The president, who delivered his address for 69 minutes at the Senate Chamber at the Capitol Building in Melekeok State, identified critical issues and challenges of two vital aims of his administration: achieving high-value tourism and the implementation of the Palau National Marine Sanctuary.

“One year ago, I declared to you that after years of being stuck in the doldrums,   after repairing our mast and our main sail, we were once again ready to catch fair winds and together chart a course toward a future of economic prosperity for everyone. We came together and directly addressed our immediate challenges,” the president stated.

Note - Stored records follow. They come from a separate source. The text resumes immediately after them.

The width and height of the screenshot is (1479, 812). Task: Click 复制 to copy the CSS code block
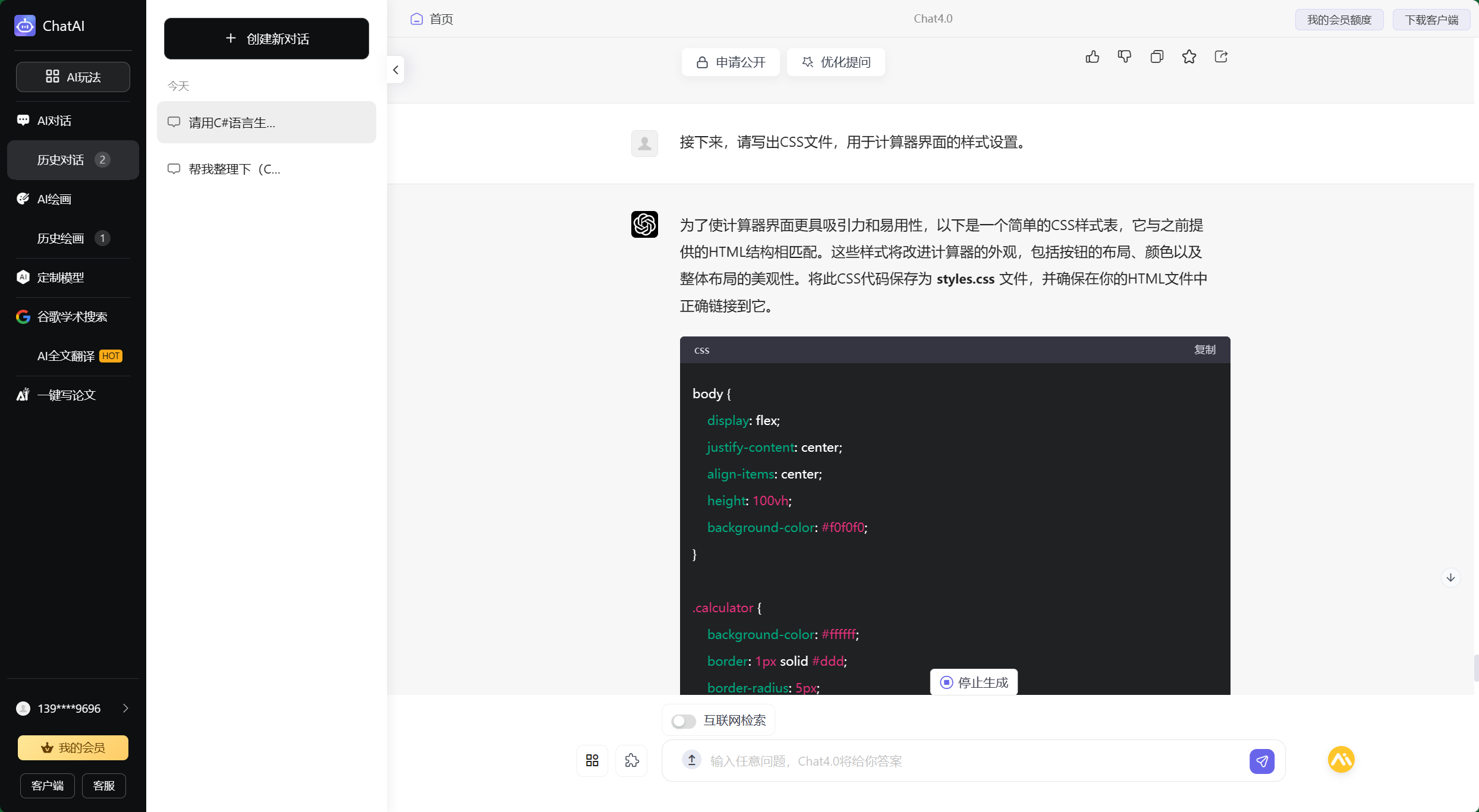tap(1204, 350)
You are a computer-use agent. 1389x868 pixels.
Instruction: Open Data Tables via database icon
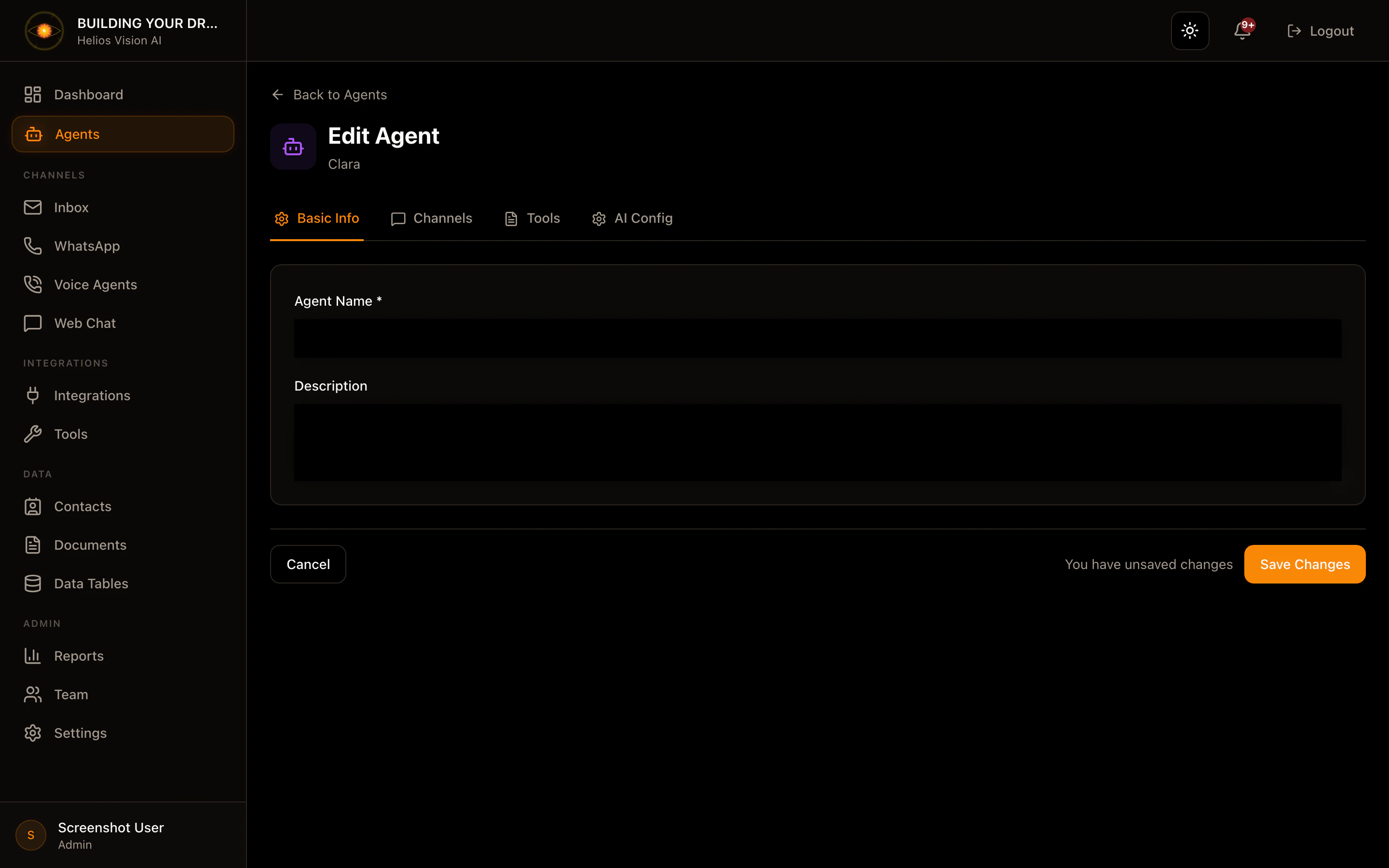click(x=33, y=583)
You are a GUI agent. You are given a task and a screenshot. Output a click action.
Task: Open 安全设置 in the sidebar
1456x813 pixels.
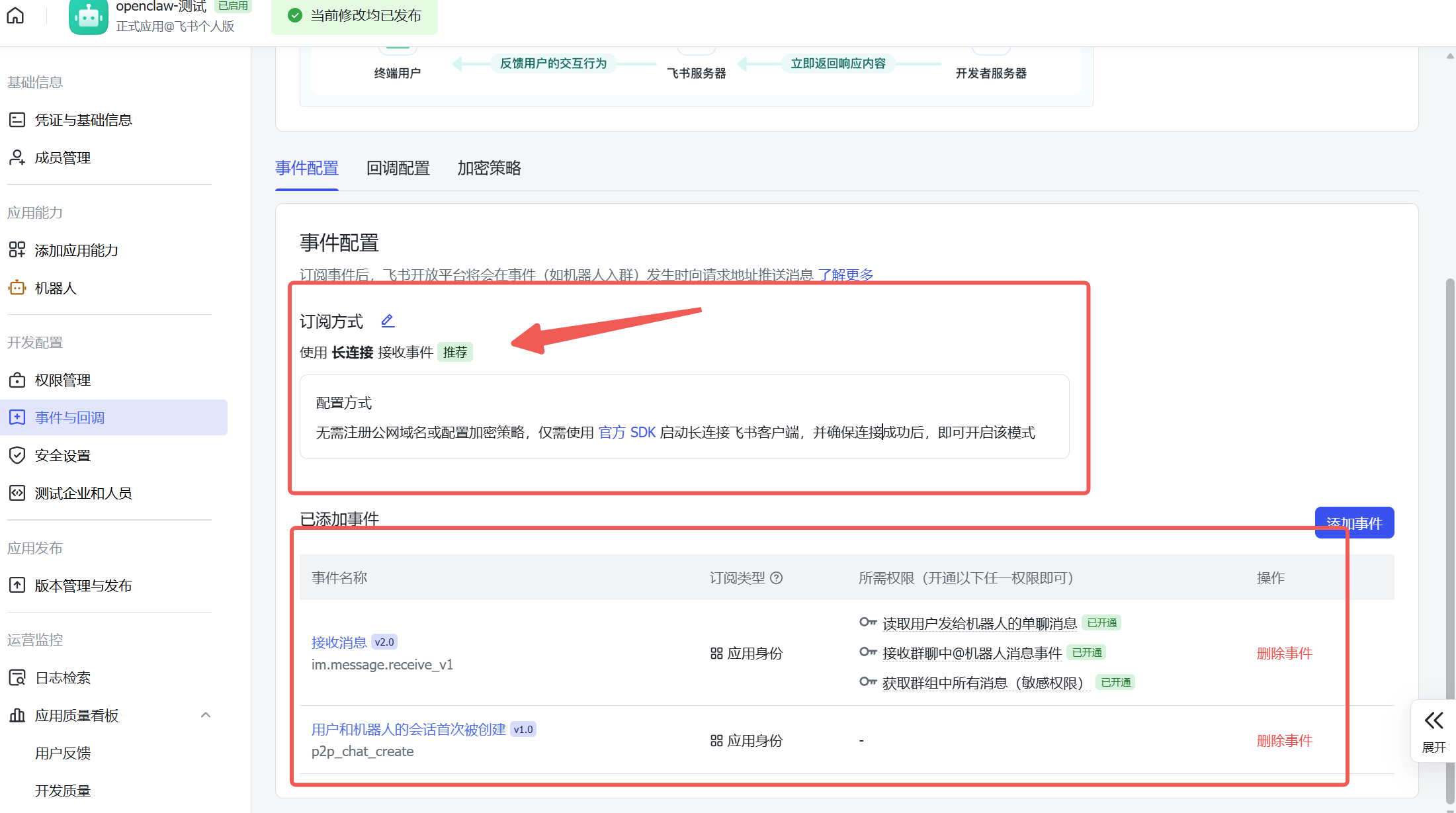(x=63, y=455)
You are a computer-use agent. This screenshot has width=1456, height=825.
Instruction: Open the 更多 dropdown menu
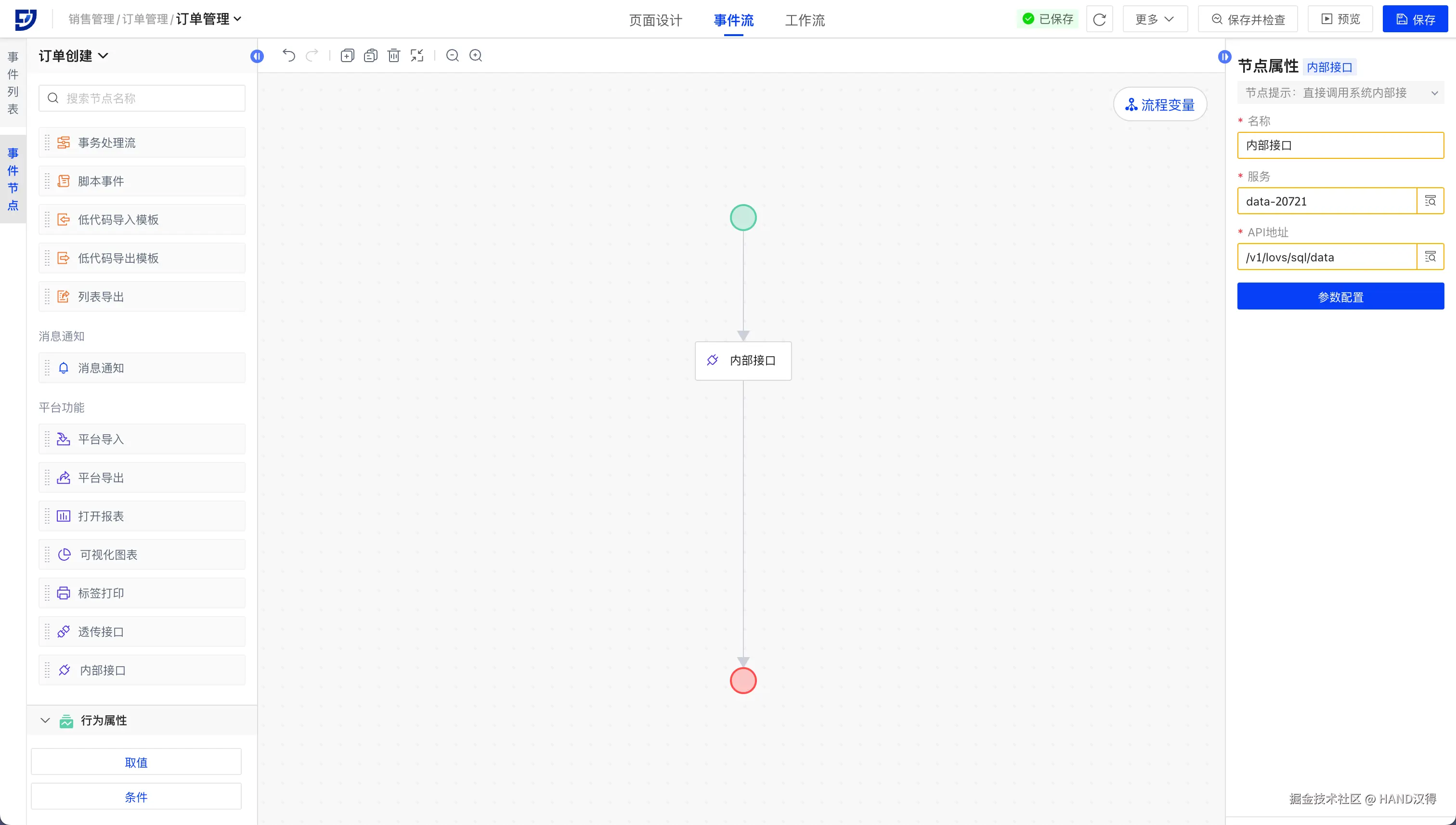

He said the government has made changes since last year by paying all of Palau’s overdue bills, hiring additional nurses and health professionals, repairing facilities and equipment, improving water systems throughout Palau as well as the Koror sewer system, renovating schools and expanding power plants.

However, he said, the surge of tourism, which some might see as positive growth, has proven a challenge to the country.

“Today, we find ourselves faced with an unforeseen gust of wind from the east that is a bit too strong for our sails. To meet this squall, we must once again adjust our sails so that the wind does not overpower us and throw us off our course. We need to maintain a consistent heading and a steady speed forward toward our destination,” he said.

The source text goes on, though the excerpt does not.